Marzovilla has championed his homeland wines since opening his iconic restaurant nearly 30 years ago. He related a concern that producers look at other successful categories, like the Super Tuscans, and try to mimic those, rather than evolve their own true territories.
“They need to make wine that really represents the area,” he said. “What they need to resolve is how to promote themselves through their own uniqueness.”
Puglia’s strong calling
Perhaps Puglia’s strongest calling card is Primitivo, a variety related to Zinfandel (both grapes descend from Crljenak, a Croatian varietal) and often the gateway to other regional reds.
“Primitivos sell themselves,” said Chrissy Martin, owner of Martin Ulisse, a Corpus Christi, Texas, importer with a focus on small Italian estates. “All we have to do is explain that it’s a kissing cousin of the Zinfandel, and then we use that as an entry to other Puglian wines.”
Ted Emerson, director of marketing at González Byass USA, which represents Vigneti del Salento in Puglia, also uses the Zin connection to introduce Primitivo, but notes Puglia’s terroir gives the grapes softness. “The Primitivo here is a brighter, softer iteration of the grape you find from typical California Zinfandels,” he says, “There’s definitely more fruit flavor and generally less alcohol—it’s not as thick and heavy.”
He added that Puglian wines are “in the price segment that’s showing growth” today, and is making inroads with consumers seeking wines that are full-bodied but not astringent or overly high in alcohol.
Primitivo and the white Fiano may eventually lead the way to other low-yield varieties cultivated in artisanal styles on micro-regional levels such as Ottavianello and Sussumaniello near Ostuni, and Verdeca and Bianco d’Alessano near Lorcorotondo and Martina Franca.
There’s so much confidence in Puglia’s potential that producers from other regions such as the Tuscan-based Antinori, which owns Tormaresca, and the Veneto’s Zonin1821, are rejuvenating estates here, and focusing on varieties like Fiano, an ancient native grape that was all but eliminated. At Zonin’s Masseria Altemura, a 650-acre estate in Salento, the focus is solely on the lesser-knowns: Negroamaro, Primitivo di Manduria, Fiano, Sussumaniello and Aglianico.

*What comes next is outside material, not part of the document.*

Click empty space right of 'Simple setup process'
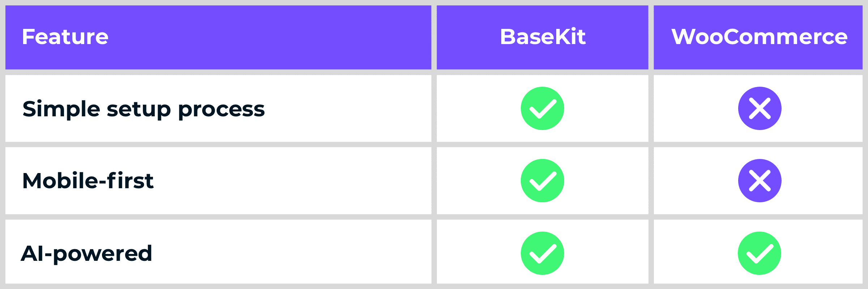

Franco Giacosa, technical director and chief enologist for Zonin, says the company surveyed Italy for the next best place for investment and headed to Puglia 16 years ago upon seeing the potential for “new and interesting wines.”

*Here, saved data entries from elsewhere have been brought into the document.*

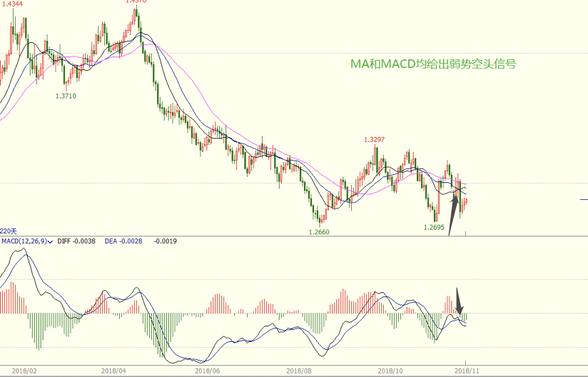588x377 pixels.
Task: Click the 1.2660 low price label
Action: pyautogui.click(x=319, y=232)
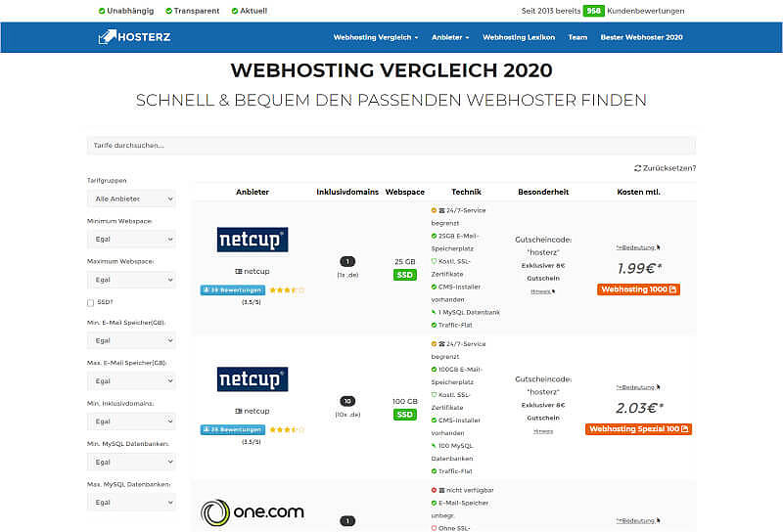The height and width of the screenshot is (532, 783).
Task: Click first netcup logo image
Action: 252,240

“[We] know how to maximize the potential of a territory and of a vine. In Puglia, [we] wish to develop a kind of viticulture more natural and sustainable, aimed to preserve the fertility of the soil, have wines with the characteristics of the territory,” he says.

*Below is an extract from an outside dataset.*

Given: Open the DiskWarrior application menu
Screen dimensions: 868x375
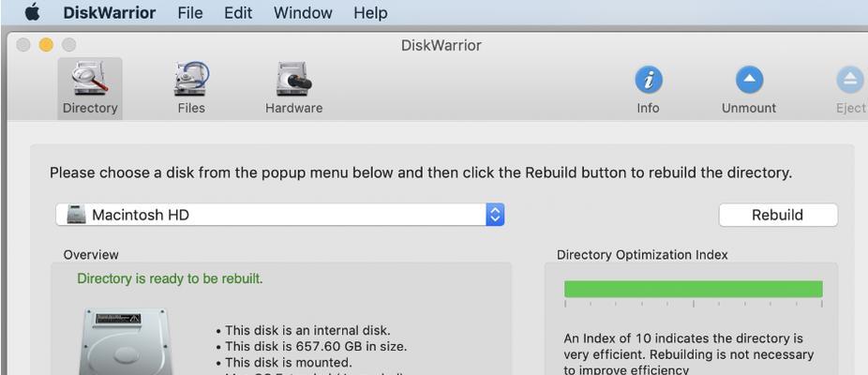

Says Emerson, “I think every area now is embracing the terroir concept to one degree or another—including the Farnese winemakers in Puglia who are very focused on vineyard management including vine and clone selection, and reducing yield.”
The region has another high-profile cheerleader: Riccardo Cotarella, Italy’s leading wine consultant. He’s bullish on southern wines—and he won’t let Puglia be bullied about any more.
“Puglia does not need to plant international varieties and doesn’t even need to plant other Italian varieties,” he said. “For 30 years it was the destiny of Puglia to ship to other countries, but there was no dignity at home.
“Thirty years ago, you would say wines from Puglia would be oxidized—today that would not happen. What changed? The technology and the commitment.”